In India, health education is typically delivered by a doctor answering questions posed by community members. Not surprisingly, this method of health communication is what the majority of our participants described as the optimal approach. Involving the target community in developing culturally appropriate interventions appears to be important in their acceptability, delivery and uptake [45, 46]. Due consideration to the community’s preferred model of communication and learning has also been observed to improve intervention uptake [47]. This study highlights the need to tailor professional-led health interventions to meet the specific needs and preferences of the community—specifically regarding choice of an effective mode of communication of health messages.

Our participants were especially concerned about the current generation of recent immigrants who were not used to physically intensive work like their ancestors and had little knowledge regarding what constituted a healthy lifestyle and advised that this was the group that needed to be targeted by health practitioners. Indeed, a higher proportion of recent immigrants from visible minorities are inactive compared to established immigrants [11, 48, 49] and this underscores the need for targeting this high-risk group. Additionally, the role of Gurdwaras in becoming a platform for health was also raised as an option for health education communication. Participants believed Gurdwaras had a great potential to influence community thinking and needed to play a more substantial role in community health. A recent study examined the feasibility, acceptability and effectiveness of a mosque-based PA program for South Asian Muslim women in Canada. Apart from concluding the mosque-based program to be feasible and acceptable, at the end of the intervention, there was also a significant increase in self-efficacy scores and fewer women were classified as inactive [50]. Similar Gurdwara/temple-based PA interventions targeting South Asians in the USA have also been highly effective [5153]. Collaborating with faith-based organizations with a captive audience thus has considerable potential and can be a financially viable avenue for health promotion campaigns.

4.1 Strengths and limitations

The study provides some unique insights into South Asians views, attitudes, and beliefs towards PA. Holding at least two same-sex focus groups had a clear benefit as both women and men talked about issues we feel they would not have felt comfortable discussing openly in the presence of the opposite sex.
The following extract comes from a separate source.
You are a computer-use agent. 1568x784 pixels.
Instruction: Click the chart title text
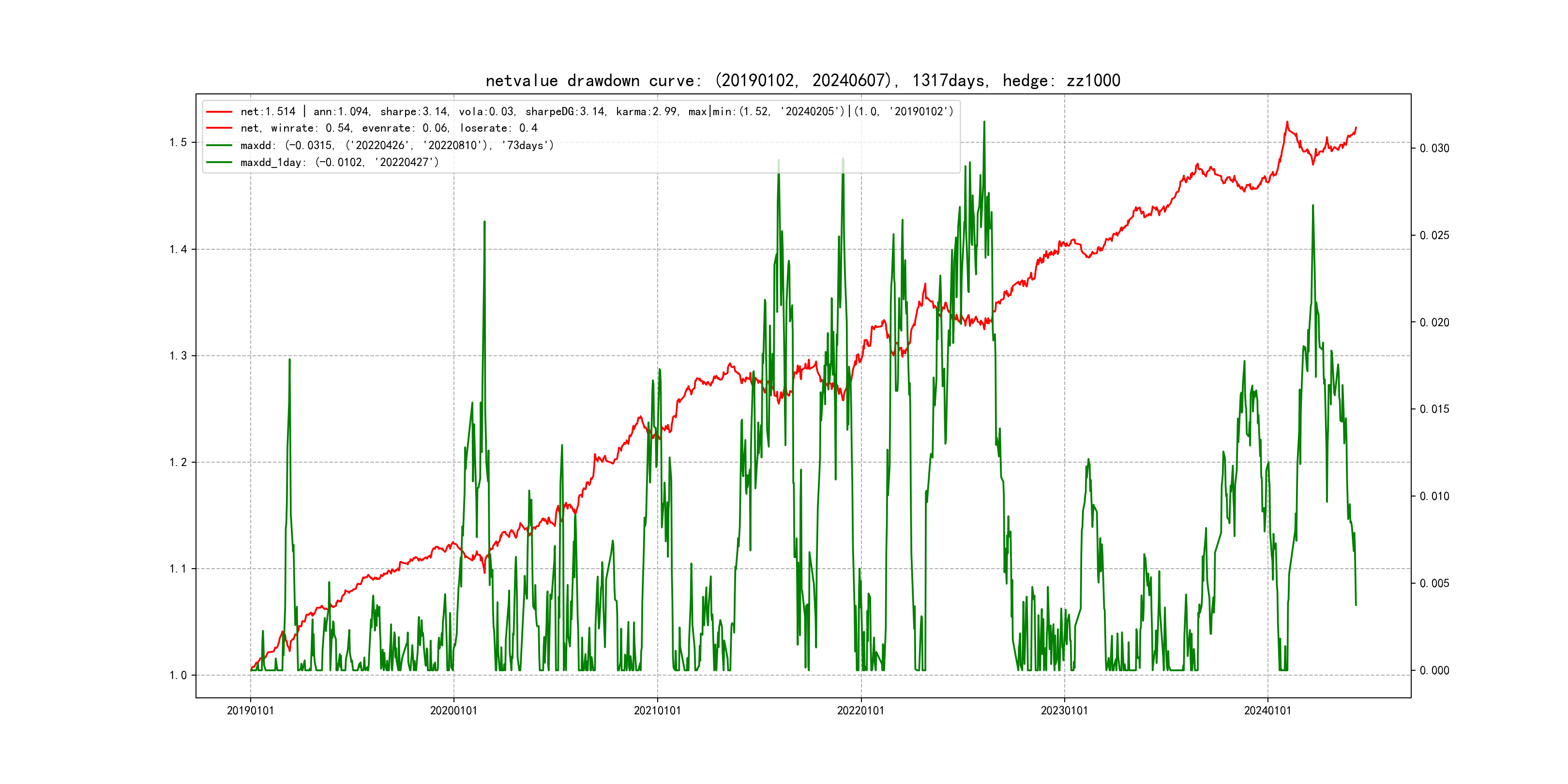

However, some limitations apply related to inadequate representation of the sub-groups within the South Asian diaspora and thus findings need to be interpreted with caution as they cannot be applied to all South Asians. Also, as we were not able to touch upon sedentary time, and its conceptualization among the South Asian community, we recommend that future studies explore this phenomenon adequately especially considering the relatively high sedentary time accumulated by the participants in our accelerometer-based study [54].

4.2 Conclusion and implications for policy and research

Findings from our study highlight the importance of considering social, cultural, and structural contexts when exploring possible behavior change interventions for South Asian immigrants. Similar to other studies, our data shows a strong presence of ‘collectivist’s influences’ like the family unit and the wider South Asian community and migration-related challenges [55, 56], the recognition of which is important in developing and implementing successful health promotion programs.

Additionally, it is important to recognize that this ethnic group is not homogenous as can be seen from diverse and sometimes conflicting findings from similar studies [57] thus cautioning health promoters against the danger of stereotyping the ethnic group. There are variations within the community members of experience and perspective regarding PA, as noted by other studies and these experiences and perspectives are not static as these vary according to heterogeneity within ethnic groups based on, for example, acculturation, geography, socioeconomic status, age, and gender [45]. These factors need to be considered for developing tailored, highly effective health promotion interventions.